Opinión

Mientras tanto, ¿quién nos protege?

Son distintos los índices internacionales que lo indican y no pocas muestras de ello en diversos medios. Uno de ellos es la más reciente encuesta dada a conocer por El Universal. Para la mayoría de los mexicanos, el problema número uno dejó de ser la inseguridad y ahora es el desempleo.

Ojalá y así sea ya que están muy alejados entre sí los riesgos de ser asesinado a quedar sin la quincena. Admitamos que esté bajando la inseguridad. ¿Esto es parejo? No es lo mismo vivir en Morelos que en Yucatán. Mérida es considerada la ciudad más segura del país, Cuernavaca está entre las que dan miedo.

Si bien los actuales planes federales instrumentados para bajar los delitos parecen marchar por el camino de la eficacia, habrá que tomar en cuenta uno de los eslabones sustantivos de la cadena criminal que más se niega a ceder su peligrosidad. Se trata de la policía. Es bien conocido el empeño en depurar los cuerpos policíacos, pero bien vale la pena preguntarnos a dónde van los así depurados. Sólo en las dos últimas semanas han sido puestos en la calle un total de 344 provenientes de los estados de Guerrero, Tamaulipas, Distrito Fedral, Tabasco, Oaxaca, Sinaloa e Hidalgo. Veamos el caso en el Edomex: 82 policías municipales de Tlalnepantla fueron dados de baja al no haber aprobado los exámenes de control de confianza. Es decir, fueron reprobados por “factores de riesgo”: presentaron documentación falsa, consumen drogas, están implicados en actos de corrupción o formaban parte de la delincuencia organizada. De esos 82 policías, 52 fueron suspendidos de sus cargos sin goce de sueldo y serán cesados los otros 30.

De manera ejemplar, en el Distrito Federal fue sustituido el jefe Aquiles, responsable de siete agrupamientos entre los que sobresalen Fuerza de Tarea, Relámpago y granaderos.

¿A dónde van a ir a parar esos individuos; cómo llegaron a vestir el uniforme que debiera darnos confianza y seguridad; los corruptos y delincuentes se van a sus casas o ingresarán a otro cuerpo policíaco en alguna otra parte?

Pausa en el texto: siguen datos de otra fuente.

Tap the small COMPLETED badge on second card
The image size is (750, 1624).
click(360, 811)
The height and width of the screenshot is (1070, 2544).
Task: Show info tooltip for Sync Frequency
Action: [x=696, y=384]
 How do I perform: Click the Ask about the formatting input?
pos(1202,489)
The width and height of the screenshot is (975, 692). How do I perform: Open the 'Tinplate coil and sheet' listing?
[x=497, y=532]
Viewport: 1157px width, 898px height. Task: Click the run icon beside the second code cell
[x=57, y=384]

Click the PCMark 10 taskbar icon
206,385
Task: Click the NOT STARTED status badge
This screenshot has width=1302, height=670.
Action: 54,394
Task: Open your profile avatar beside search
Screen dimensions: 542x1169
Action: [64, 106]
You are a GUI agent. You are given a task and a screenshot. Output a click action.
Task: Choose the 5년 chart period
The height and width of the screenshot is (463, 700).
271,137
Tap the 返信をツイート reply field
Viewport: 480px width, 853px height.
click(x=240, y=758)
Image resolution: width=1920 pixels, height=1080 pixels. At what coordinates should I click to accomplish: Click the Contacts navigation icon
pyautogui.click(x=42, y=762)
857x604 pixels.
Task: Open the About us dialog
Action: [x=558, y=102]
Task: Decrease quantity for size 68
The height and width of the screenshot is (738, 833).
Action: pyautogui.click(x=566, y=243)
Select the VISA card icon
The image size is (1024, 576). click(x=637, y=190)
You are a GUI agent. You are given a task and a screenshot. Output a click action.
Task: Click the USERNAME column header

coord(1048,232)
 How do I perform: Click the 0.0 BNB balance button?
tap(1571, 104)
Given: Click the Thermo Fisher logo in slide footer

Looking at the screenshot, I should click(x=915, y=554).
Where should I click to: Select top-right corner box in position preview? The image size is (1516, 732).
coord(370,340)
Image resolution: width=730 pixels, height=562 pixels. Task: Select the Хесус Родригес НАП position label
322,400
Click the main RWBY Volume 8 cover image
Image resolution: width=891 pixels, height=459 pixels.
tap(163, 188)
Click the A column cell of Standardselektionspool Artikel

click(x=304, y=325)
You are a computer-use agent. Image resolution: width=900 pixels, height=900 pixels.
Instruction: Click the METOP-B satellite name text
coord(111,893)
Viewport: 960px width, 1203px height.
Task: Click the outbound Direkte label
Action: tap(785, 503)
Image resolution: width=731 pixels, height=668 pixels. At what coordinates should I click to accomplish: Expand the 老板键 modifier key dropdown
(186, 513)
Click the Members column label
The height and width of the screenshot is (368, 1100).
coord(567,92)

¿Y los que pretendían pasar documentación falsa? Sabemos que las cárceles del país están saturadas; nadie ignora la dificilísima tarea de redención que supondría tratar caso por caso ya que en un total aproximado, en lo que va del año, se han cesado aquí y allá, en todo el país, cerca de siete mil personas, hombres y mujeres que han sido separados de diferentes cuerpos de seguridad.

¿Dónde están, qué hacen, quién y cómo los readaptarán?


Entre ellos, ¿cuántos son irredimibles; seguirán abusando y delinquiendo?

Es clarísimo que la Federación está haciendo un sostenido esfuerzo por fortalecer la prevención de ese cáncer que se fue gestando durante decenios en los que hubo un crecimiento desbordado de la población y una disminución notable de los sistemas educativos y de reparto del bienestar.

Veamos una sola comparación: en 1970, cuando hubo censo, España tenía 44 millones de habitantes, México tenía casi 77. Hoy España tiene 45 millones y nosotros formamos un conglomerado de 116 millones de habitantes con necesidades, de todo tipo, cada vez mayores; incluida la seguridad, educación, vivienda, transporte, etcétera.

España tiene una policía de más de 150 mil elementos y México de apenas 36 mil individuos. Bien sabemos que no todos los 2 mil 445 municipios cuentan con uniformados y en muchos otros, ni armas ni balas, sólo garrotes.

No hablemos de los ministerios públicos ni de los jueces. Mejor veamos que ya son nueve estados en los que se han instrumentado los juicios orales y en otros 19 se encuentran en diferentes etapas.

Mientras tanto, mientras el sistema de seguridad penal se transforma, ¿qué hacemos para protegernos?